Volunteers working in pond

We worked on the Elm Drive SuDS in Blairgowrie, the new Westpark development ponds in Blairgowrie, the North Inch pond in Perth, the SuDS ponds in Murthly, a SuDS pond in a new housing development in Huntingtower and a SuDS pond in Abernethy. They are now much better places for wildlife, especially puddocks! We even had three generations of the same family working on the Murthly pond. Wildlife that we spotted along the way included Leeches, Mallard ducks, Toads, Frogs, Palmate newts, Little grebe, Moorhens and a Little egret (which was especially exciting – we spotted it on the North Inch on two occasions!)

Most of the work involved clearing away vegetation that was taking over the pond Рusually Bulrush/ Greater reedmace/ Typha latofolia to create areas of open water, as well as planting hundreds of native wetland wildflower plugs for pollinators. These were grown in our own Celtica Wildflowers nursery.

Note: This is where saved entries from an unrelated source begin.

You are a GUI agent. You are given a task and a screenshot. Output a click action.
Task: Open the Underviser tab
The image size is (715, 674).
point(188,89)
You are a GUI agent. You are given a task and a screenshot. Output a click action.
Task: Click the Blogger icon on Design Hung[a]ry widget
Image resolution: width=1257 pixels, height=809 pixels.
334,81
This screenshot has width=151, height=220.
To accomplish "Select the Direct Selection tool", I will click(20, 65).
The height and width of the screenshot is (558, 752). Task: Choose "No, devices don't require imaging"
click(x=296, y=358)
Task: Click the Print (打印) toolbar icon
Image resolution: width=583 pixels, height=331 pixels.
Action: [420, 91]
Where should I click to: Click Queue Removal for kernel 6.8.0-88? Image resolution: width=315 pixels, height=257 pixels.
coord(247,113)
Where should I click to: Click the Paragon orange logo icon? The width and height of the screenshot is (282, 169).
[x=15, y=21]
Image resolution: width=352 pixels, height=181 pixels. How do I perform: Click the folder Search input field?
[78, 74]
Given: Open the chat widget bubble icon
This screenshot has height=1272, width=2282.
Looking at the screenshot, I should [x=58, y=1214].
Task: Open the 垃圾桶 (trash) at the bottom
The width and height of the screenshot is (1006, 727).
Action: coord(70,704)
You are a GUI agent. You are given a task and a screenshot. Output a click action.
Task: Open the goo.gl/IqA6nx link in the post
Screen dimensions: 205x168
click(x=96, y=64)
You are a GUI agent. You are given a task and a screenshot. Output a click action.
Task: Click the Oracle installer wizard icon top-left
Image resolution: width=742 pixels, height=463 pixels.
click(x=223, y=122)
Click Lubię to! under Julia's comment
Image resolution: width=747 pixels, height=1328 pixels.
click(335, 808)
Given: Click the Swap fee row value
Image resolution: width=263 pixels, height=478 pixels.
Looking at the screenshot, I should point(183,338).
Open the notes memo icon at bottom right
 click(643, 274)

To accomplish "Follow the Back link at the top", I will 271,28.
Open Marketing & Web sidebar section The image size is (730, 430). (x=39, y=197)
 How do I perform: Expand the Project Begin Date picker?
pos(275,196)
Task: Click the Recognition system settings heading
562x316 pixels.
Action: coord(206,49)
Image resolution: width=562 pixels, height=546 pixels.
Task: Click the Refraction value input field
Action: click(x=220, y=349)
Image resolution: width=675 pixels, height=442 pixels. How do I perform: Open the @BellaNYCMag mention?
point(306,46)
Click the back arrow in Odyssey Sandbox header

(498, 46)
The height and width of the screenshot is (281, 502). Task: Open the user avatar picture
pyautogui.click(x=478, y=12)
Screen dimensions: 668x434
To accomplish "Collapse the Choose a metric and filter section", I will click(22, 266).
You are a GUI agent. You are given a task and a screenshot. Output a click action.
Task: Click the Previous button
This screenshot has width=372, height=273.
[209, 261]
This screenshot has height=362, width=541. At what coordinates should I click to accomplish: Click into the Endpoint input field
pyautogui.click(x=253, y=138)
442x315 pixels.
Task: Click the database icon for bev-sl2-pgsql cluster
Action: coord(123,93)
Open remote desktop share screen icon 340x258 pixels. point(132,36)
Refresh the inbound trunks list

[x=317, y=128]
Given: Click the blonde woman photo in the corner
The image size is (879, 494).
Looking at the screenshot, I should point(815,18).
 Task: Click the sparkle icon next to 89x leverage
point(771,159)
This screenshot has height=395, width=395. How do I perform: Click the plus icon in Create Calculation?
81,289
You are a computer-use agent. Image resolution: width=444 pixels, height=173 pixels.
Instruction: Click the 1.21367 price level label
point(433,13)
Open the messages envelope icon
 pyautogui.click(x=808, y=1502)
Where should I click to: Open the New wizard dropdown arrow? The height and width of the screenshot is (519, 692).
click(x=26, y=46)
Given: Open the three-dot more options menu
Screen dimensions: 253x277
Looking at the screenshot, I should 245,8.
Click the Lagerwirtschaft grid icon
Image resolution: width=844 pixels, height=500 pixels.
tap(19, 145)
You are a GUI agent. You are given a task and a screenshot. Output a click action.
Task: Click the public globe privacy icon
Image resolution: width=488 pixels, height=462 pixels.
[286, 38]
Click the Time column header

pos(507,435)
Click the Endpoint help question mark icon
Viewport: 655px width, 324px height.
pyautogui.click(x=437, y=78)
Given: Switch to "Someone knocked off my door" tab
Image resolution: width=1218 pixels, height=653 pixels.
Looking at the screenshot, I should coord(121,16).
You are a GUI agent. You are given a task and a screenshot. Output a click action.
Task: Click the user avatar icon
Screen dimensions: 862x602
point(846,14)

Wetland wildflower plug grown by Celtica Wildflowers

This project was a partnership between the Tayside Biodiversity Partnership, Perth and Kinross Council, Tayside Amphibian & Reptile Group, British Dragonfly Society and managed by us, Perthshire Wildlife. Thanks to PKC and ScotGov for the Nature Restoration Funding to ensure better habitats and connectivity for our wonderful wildlife, along with volunteering opportunities that were great fun and frequently very wet and muddy!